Material to process Block Start

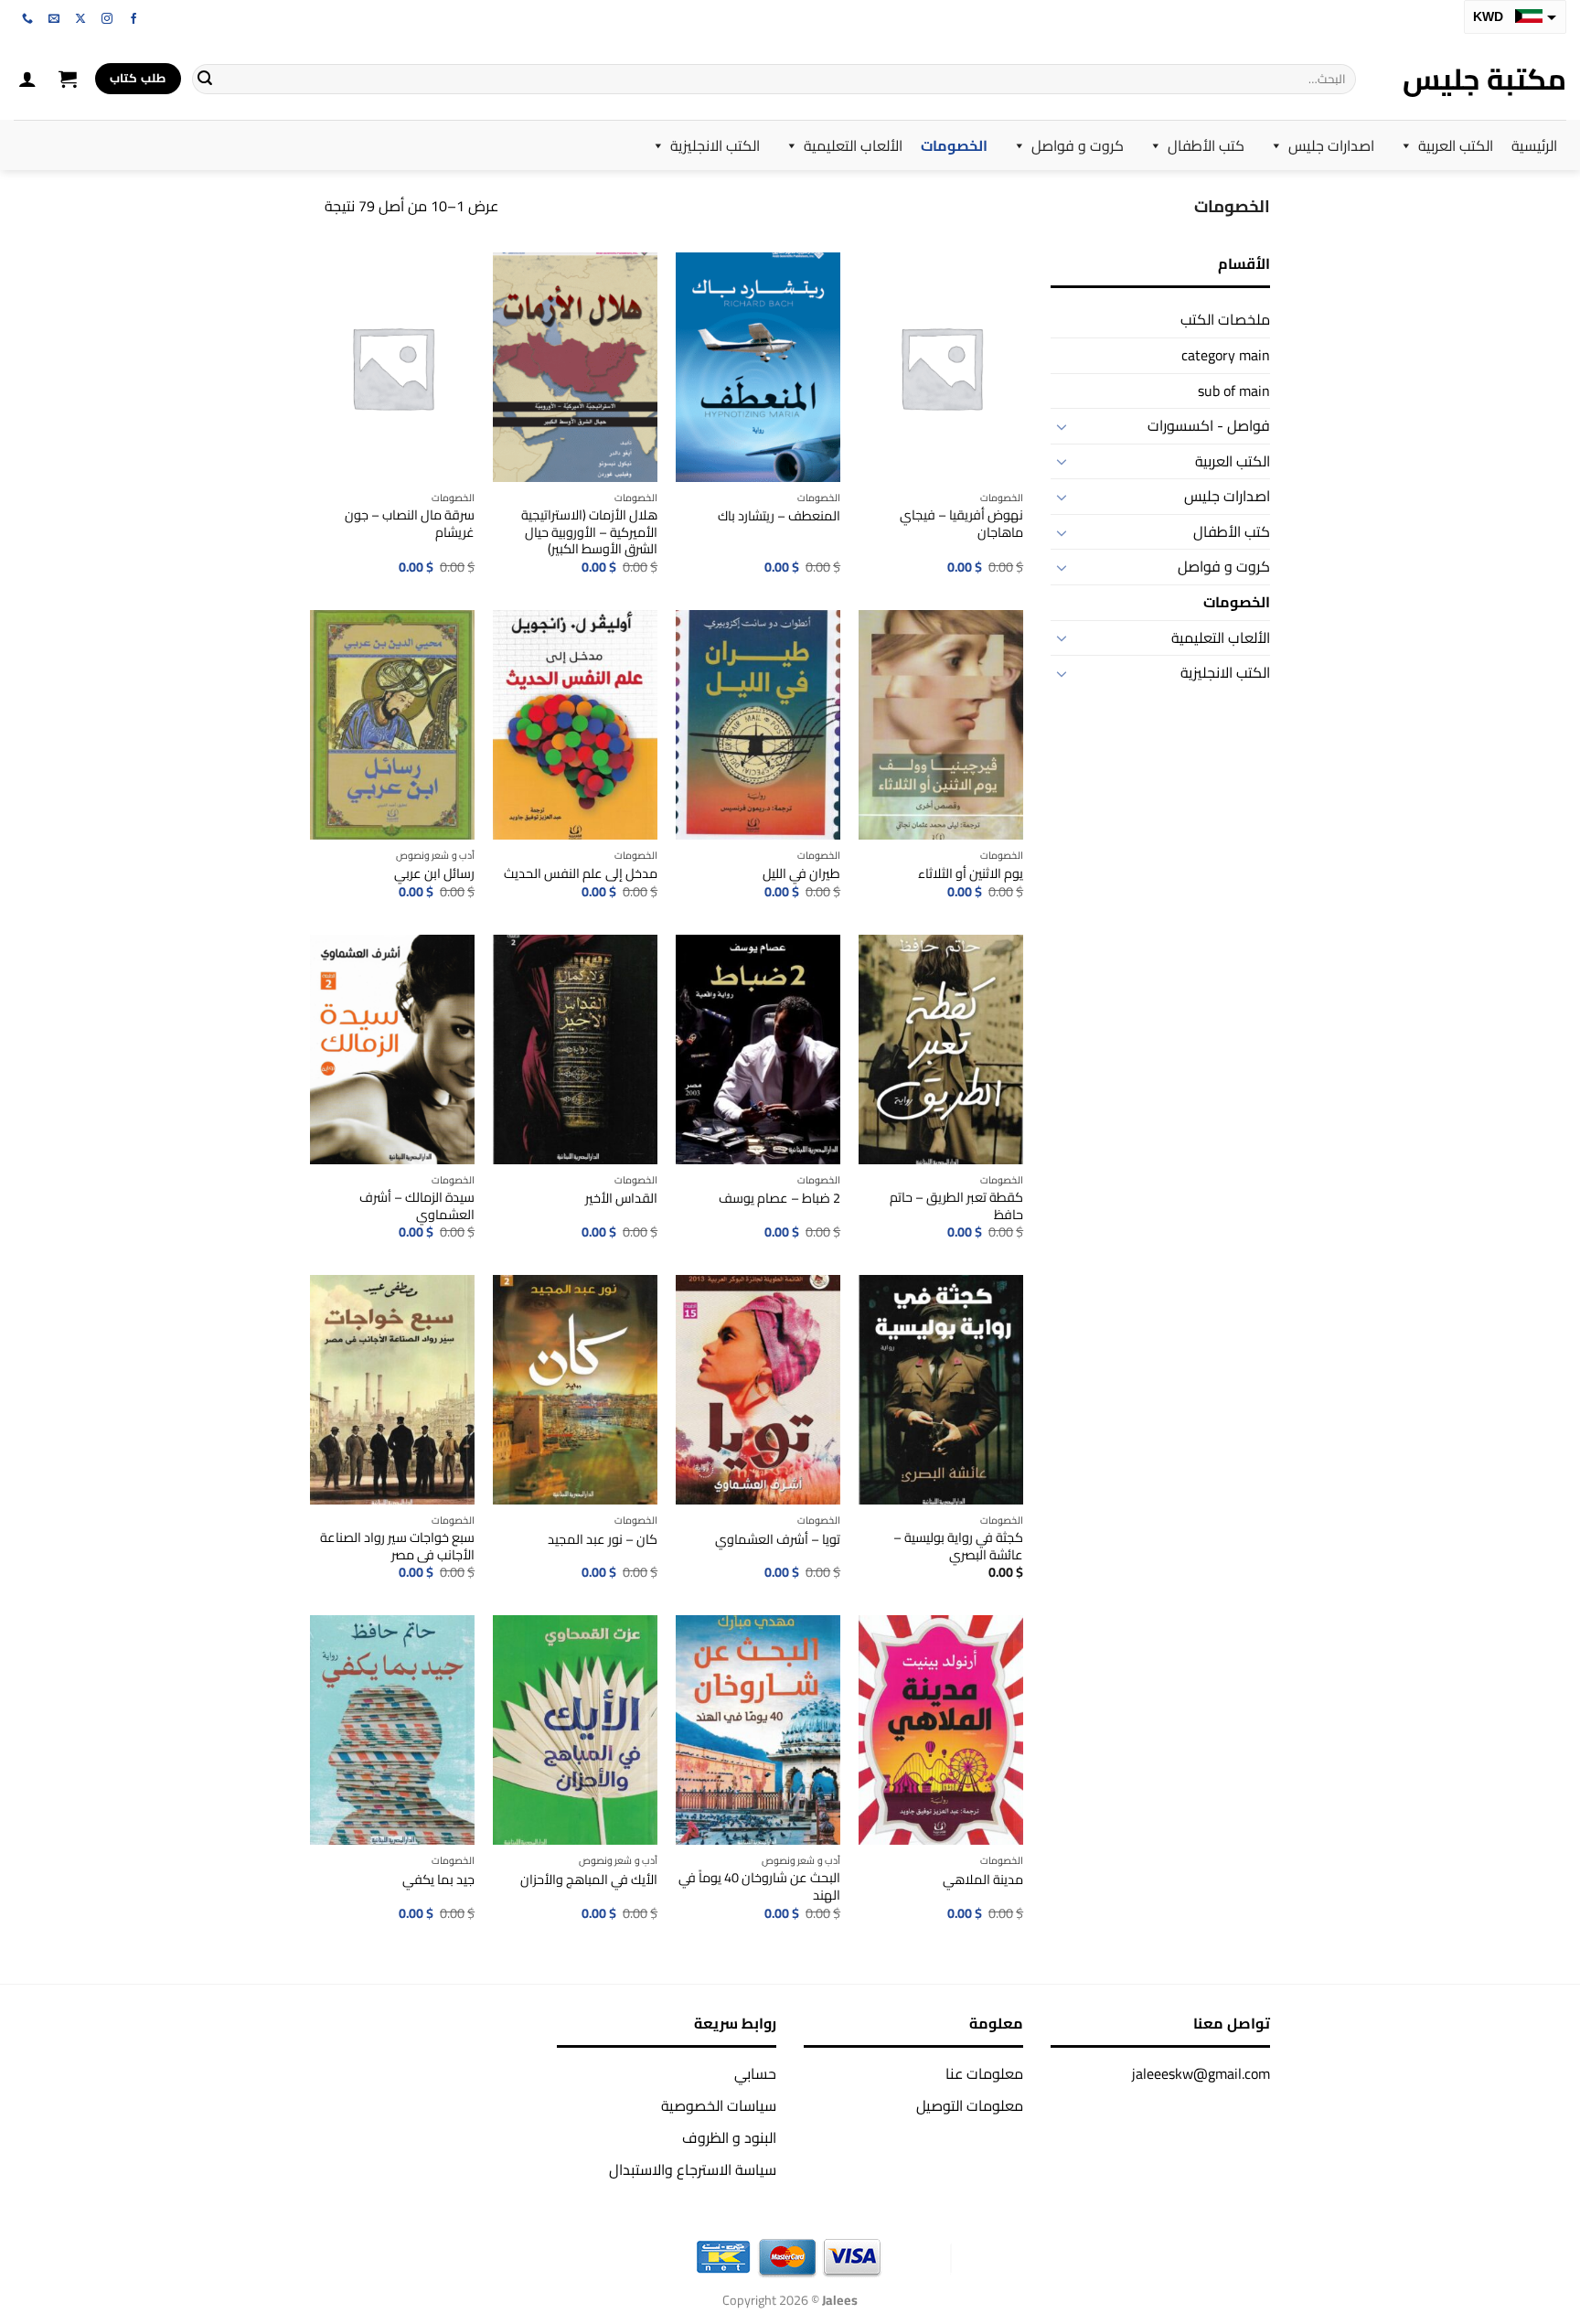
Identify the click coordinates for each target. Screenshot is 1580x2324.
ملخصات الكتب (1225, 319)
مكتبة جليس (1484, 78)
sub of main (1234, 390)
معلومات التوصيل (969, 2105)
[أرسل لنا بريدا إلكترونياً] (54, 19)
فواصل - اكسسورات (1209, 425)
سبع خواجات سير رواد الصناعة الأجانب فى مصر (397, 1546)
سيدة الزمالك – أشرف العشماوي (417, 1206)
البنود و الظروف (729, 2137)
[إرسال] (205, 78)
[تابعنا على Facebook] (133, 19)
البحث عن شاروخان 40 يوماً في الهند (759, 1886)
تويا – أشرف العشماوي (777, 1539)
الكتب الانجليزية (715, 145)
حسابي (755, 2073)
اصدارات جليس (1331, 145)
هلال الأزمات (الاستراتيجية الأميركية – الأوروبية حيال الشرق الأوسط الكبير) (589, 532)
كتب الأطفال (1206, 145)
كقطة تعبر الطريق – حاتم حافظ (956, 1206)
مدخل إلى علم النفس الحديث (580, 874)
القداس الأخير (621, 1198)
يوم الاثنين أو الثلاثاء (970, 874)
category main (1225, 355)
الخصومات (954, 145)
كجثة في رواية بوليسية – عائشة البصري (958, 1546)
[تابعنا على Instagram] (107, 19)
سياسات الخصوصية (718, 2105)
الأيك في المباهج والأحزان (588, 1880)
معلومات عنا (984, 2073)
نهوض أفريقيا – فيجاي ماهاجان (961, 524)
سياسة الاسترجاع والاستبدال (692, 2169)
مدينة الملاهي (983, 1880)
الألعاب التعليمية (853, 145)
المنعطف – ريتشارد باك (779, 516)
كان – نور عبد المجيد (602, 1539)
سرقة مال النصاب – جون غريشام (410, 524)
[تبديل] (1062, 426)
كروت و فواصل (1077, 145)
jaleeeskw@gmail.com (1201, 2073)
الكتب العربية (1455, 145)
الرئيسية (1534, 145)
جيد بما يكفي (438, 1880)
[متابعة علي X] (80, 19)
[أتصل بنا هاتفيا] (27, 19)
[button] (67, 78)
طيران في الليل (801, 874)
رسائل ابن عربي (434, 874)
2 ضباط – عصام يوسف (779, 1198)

Material to process Block End

• About this task:
Reproduce every entry word for word, but omit the pictures.

• Response:
Identify the click coordinates for each target. Screenshot is 1580x2324.
ملخصات الكتب (1225, 319)
مكتبة جليس (1484, 78)
sub of main (1234, 390)
معلومات التوصيل (969, 2105)
[أرسل لنا بريدا إلكترونياً] (54, 19)
فواصل - اكسسورات (1209, 425)
سبع خواجات سير رواد الصناعة الأجانب فى مصر (397, 1546)
سيدة الزمالك – أشرف العشماوي (417, 1206)
البنود و الظروف (729, 2137)
[إرسال] (205, 78)
[تابعنا على Facebook] (133, 19)
البحث عن شاروخان 40 يوماً في الهند (759, 1886)
تويا – أشرف العشماوي (777, 1539)
الكتب الانجليزية (715, 145)
حسابي (755, 2073)
اصدارات جليس (1331, 145)
هلال الأزمات (الاستراتيجية الأميركية – الأوروبية حيال الشرق الأوسط الكبير) (589, 532)
كتب الأطفال (1206, 145)
كقطة تعبر الطريق – حاتم حافظ (956, 1206)
مدخل إلى علم النفس الحديث (580, 874)
القداس الأخير (621, 1198)
يوم الاثنين أو الثلاثاء (970, 874)
category main (1225, 355)
الخصومات (954, 145)
كجثة في رواية بوليسية – عائشة البصري (958, 1546)
[تابعنا على Instagram] (107, 19)
سياسات الخصوصية (718, 2105)
الأيك في المباهج والأحزان (588, 1880)
معلومات عنا (984, 2073)
نهوض أفريقيا – فيجاي ماهاجان (961, 524)
سياسة الاسترجاع والاستبدال (692, 2169)
مدينة الملاهي (983, 1880)
الألعاب التعليمية (853, 145)
المنعطف – ريتشارد باك (779, 516)
كان – نور عبد المجيد (602, 1539)
سرقة مال النصاب – جون غريشام (410, 524)
[تبديل] (1062, 426)
كروت و فواصل (1077, 145)
jaleeeskw@gmail.com (1201, 2073)
الكتب العربية (1455, 145)
الرئيسية (1534, 145)
جيد بما يكفي (438, 1880)
[متابعة علي X] (80, 19)
[أتصل بنا هاتفيا] (27, 19)
[button] (67, 78)
طيران في الليل (801, 874)
رسائل ابن عربي (434, 874)
2 ضباط – عصام يوسف (779, 1198)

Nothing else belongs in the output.